Mastercard has announced that it will be removing first-use, PVC plastics from payment cards on its network by 2028, as part of its sustainability commitments.
Newly-produced plastic payment cards will be required to be made from more sustainable materials, such as recycled or bio-sourced plastics, and approved through a certification program.
Mastercard’s Sustainable Card Program has already transitioned over 168 million cards to recycled and bio-based materials since its launch in 2018.
The rule change will see all newly made cards certified by Mastercard to assess their composition and sustainability claims; this certification will then be validated by an independent third-party auditor.
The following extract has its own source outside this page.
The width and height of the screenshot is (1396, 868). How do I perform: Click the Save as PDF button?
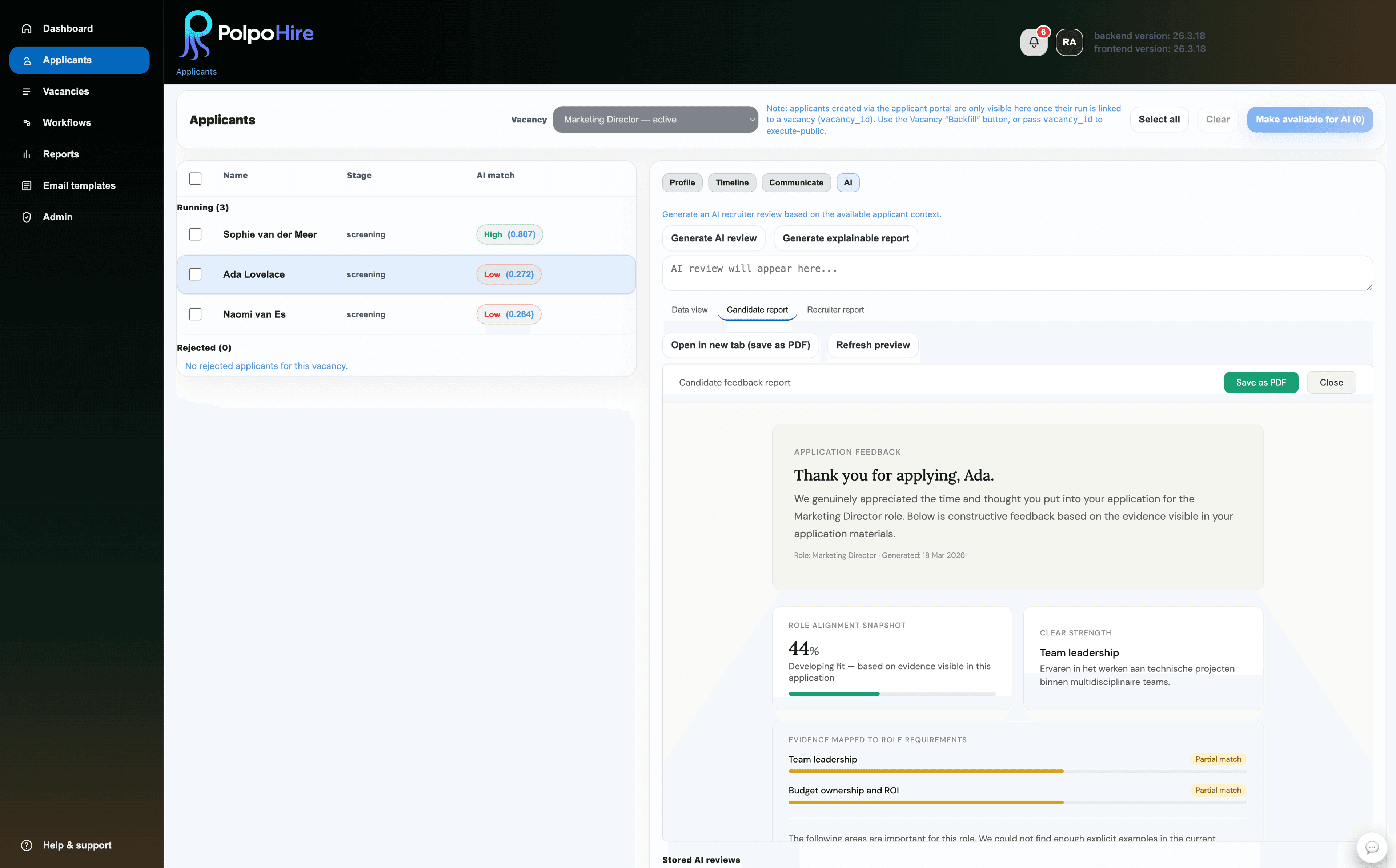click(x=1260, y=382)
Once a card has been validated it can be imprinted with a Card Eco Certification mark.
“At Mastercard we are leading and shaping our industry’s collective pursuit of a more sustainable, more environmentally conscious future,” said Ajay Bhalla, President of Cyber & Intelligence at Mastercard.
As our customers respond to increased consumer desire to make more eco-friendly choices, we are making a firm commitment to reducing our environmental footprint – for the benefit of people, planet and inclusive growth.
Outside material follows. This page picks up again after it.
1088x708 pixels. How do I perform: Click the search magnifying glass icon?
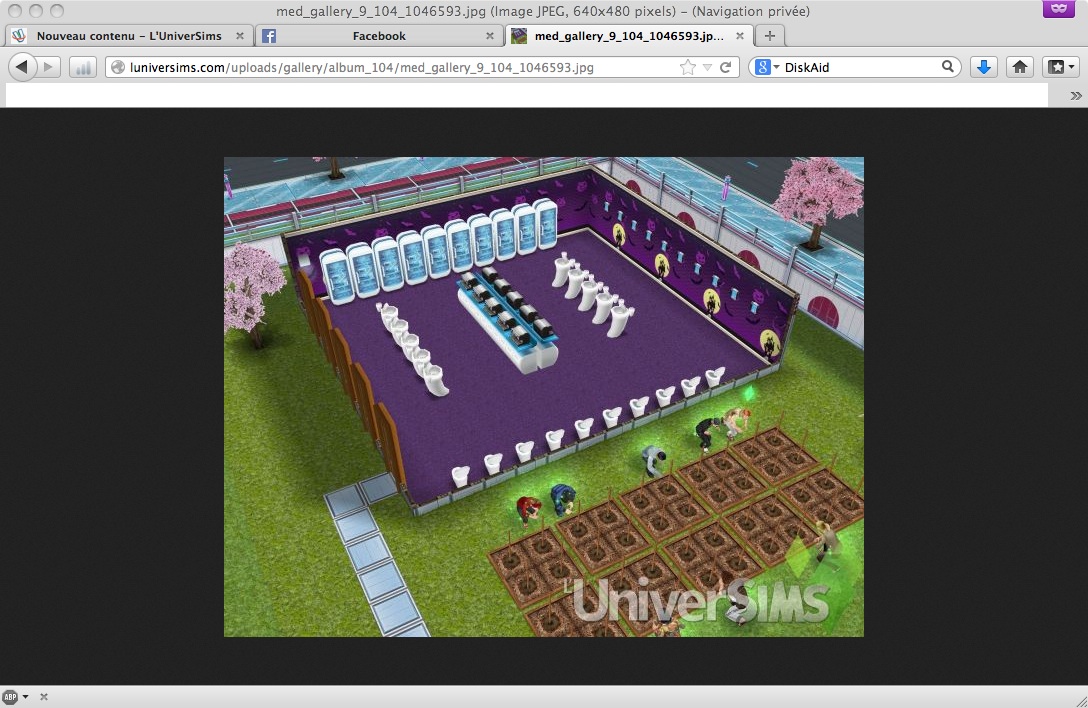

Mastercard established its sustainability efforts more than a decade ago with a focus on financial inclusion, data responsibility and the environment. Through its network, it collaborates with partners to bring new environmental innovations and initiatives to market, such as our Priceless Planet Coalition, Carbon Calculator as well as the Sustainable Card.
“Mastercard is committed to advancing climate action and reducing waste by driving our business toward net zero emissions and leveraging our network and scale to accelerate the transition to a low-carbon, regenerative economy,” said Ellen Jackowski, Chief Sustainability Officer for Mastercard.
The company will also support its global issuing partners in transitioning away from virgin PVC. The rule change will see all newly-made cards certified by Mastercard and validated by an independent third-party auditor.
Partner banks have praised the initiative as a significant step for the financial services sector’s efforts to build a more sustainable future.